- _Action item_:
Entries in the following listing are to be copied exactly as they stand.
■ ■ ■ ■ ■
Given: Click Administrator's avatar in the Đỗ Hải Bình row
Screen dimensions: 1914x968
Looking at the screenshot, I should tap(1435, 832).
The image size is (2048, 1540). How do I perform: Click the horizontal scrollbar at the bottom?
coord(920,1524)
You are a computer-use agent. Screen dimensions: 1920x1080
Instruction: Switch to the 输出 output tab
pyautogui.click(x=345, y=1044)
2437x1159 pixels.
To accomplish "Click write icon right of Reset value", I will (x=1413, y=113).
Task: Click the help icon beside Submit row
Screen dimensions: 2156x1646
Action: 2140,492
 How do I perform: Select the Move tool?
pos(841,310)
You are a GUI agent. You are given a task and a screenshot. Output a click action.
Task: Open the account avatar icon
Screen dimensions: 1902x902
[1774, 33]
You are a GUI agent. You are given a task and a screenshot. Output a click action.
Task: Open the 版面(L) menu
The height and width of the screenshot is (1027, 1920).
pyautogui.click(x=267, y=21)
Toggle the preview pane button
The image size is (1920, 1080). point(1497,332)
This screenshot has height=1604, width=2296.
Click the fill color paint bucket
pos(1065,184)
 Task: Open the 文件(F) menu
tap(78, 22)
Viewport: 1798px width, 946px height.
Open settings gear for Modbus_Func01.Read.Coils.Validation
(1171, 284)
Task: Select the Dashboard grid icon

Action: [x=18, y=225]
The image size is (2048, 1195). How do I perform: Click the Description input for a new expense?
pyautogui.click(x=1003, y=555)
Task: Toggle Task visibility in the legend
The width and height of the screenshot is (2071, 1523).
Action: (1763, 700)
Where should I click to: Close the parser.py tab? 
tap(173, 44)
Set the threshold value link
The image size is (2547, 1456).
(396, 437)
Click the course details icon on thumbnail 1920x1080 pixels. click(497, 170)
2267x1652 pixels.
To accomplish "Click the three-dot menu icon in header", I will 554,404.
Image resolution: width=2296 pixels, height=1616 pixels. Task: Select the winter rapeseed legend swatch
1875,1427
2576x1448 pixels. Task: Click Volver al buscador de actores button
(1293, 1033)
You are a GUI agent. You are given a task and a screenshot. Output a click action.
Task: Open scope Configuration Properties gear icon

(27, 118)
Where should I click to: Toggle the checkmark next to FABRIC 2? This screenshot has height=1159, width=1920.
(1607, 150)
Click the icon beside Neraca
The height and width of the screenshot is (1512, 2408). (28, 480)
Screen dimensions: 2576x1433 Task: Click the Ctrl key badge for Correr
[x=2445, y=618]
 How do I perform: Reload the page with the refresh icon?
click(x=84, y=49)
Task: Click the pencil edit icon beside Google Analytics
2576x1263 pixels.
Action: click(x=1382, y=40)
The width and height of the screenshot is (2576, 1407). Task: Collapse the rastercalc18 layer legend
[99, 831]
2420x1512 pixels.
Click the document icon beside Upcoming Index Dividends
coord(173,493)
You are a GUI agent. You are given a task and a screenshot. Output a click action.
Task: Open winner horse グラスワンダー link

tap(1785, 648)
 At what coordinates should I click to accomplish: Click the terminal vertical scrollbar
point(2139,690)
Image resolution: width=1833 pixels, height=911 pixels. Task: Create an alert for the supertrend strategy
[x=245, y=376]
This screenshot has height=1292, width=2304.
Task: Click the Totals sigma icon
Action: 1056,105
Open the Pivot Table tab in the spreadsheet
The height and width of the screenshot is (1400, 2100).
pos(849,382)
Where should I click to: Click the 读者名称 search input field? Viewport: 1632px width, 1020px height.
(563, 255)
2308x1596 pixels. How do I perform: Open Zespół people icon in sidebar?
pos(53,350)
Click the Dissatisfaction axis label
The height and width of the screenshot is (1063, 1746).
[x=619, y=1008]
■ ■ ■ ■ ■
- _Output for this task_:
Given: Click Administrator's avatar in the Đỗ Hải Bình row
Screen dimensions: 1914x968
Looking at the screenshot, I should tap(1435, 832).
The image size is (2048, 1540). How do I perform: Click the horizontal scrollbar at the bottom?
coord(920,1524)
You are a computer-use agent. Screen dimensions: 1920x1080
Instruction: Switch to the 输出 output tab
pyautogui.click(x=345, y=1044)
2437x1159 pixels.
To accomplish "Click write icon right of Reset value", I will (x=1413, y=113).
Task: Click the help icon beside Submit row
Screen dimensions: 2156x1646
Action: 2140,492
 How do I perform: Select the Move tool?
pos(841,310)
You are a GUI agent. You are given a task and a screenshot. Output a click action.
Task: Open the account avatar icon
Screen dimensions: 1902x902
[1774, 33]
You are a GUI agent. You are given a task and a screenshot. Output a click action.
Task: Open the 版面(L) menu
The height and width of the screenshot is (1027, 1920).
pyautogui.click(x=267, y=21)
Toggle the preview pane button
The image size is (1920, 1080). point(1497,332)
This screenshot has height=1604, width=2296.
Click the fill color paint bucket
pos(1065,184)
 Task: Open the 文件(F) menu
tap(78, 22)
Viewport: 1798px width, 946px height.
Open settings gear for Modbus_Func01.Read.Coils.Validation
(1171, 284)
Task: Select the Dashboard grid icon

Action: [x=18, y=225]
The image size is (2048, 1195). How do I perform: Click the Description input for a new expense?
pyautogui.click(x=1003, y=555)
Task: Toggle Task visibility in the legend
The width and height of the screenshot is (2071, 1523).
Action: (1763, 700)
Where should I click to: Close the parser.py tab? 
tap(173, 44)
Set the threshold value link
The image size is (2547, 1456).
(396, 437)
Click the course details icon on thumbnail 1920x1080 pixels. click(497, 170)
2267x1652 pixels.
To accomplish "Click the three-dot menu icon in header", I will 554,404.
Image resolution: width=2296 pixels, height=1616 pixels. Task: Select the winter rapeseed legend swatch
1875,1427
2576x1448 pixels. Task: Click Volver al buscador de actores button
(1293, 1033)
You are a GUI agent. You are given a task and a screenshot. Output a click action.
Task: Open scope Configuration Properties gear icon

(27, 118)
Where should I click to: Toggle the checkmark next to FABRIC 2? This screenshot has height=1159, width=1920.
(1607, 150)
Click the icon beside Neraca
The height and width of the screenshot is (1512, 2408). (28, 480)
Screen dimensions: 2576x1433 Task: Click the Ctrl key badge for Correr
[x=2445, y=618]
 How do I perform: Reload the page with the refresh icon?
click(x=84, y=49)
Task: Click the pencil edit icon beside Google Analytics
2576x1263 pixels.
Action: click(x=1382, y=40)
The width and height of the screenshot is (2576, 1407). Task: Collapse the rastercalc18 layer legend
[99, 831]
2420x1512 pixels.
Click the document icon beside Upcoming Index Dividends
coord(173,493)
You are a GUI agent. You are given a task and a screenshot. Output a click action.
Task: Open winner horse グラスワンダー link

tap(1785, 648)
 At what coordinates should I click to accomplish: Click the terminal vertical scrollbar
point(2139,690)
Image resolution: width=1833 pixels, height=911 pixels. Task: Create an alert for the supertrend strategy
[x=245, y=376]
This screenshot has height=1292, width=2304.
Task: Click the Totals sigma icon
Action: 1056,105
Open the Pivot Table tab in the spreadsheet
The height and width of the screenshot is (1400, 2100).
pos(849,382)
Where should I click to: Click the 读者名称 search input field? Viewport: 1632px width, 1020px height.
(563, 255)
2308x1596 pixels. How do I perform: Open Zespół people icon in sidebar?
pos(53,350)
Click the Dissatisfaction axis label
The height and width of the screenshot is (1063, 1746).
[x=619, y=1008]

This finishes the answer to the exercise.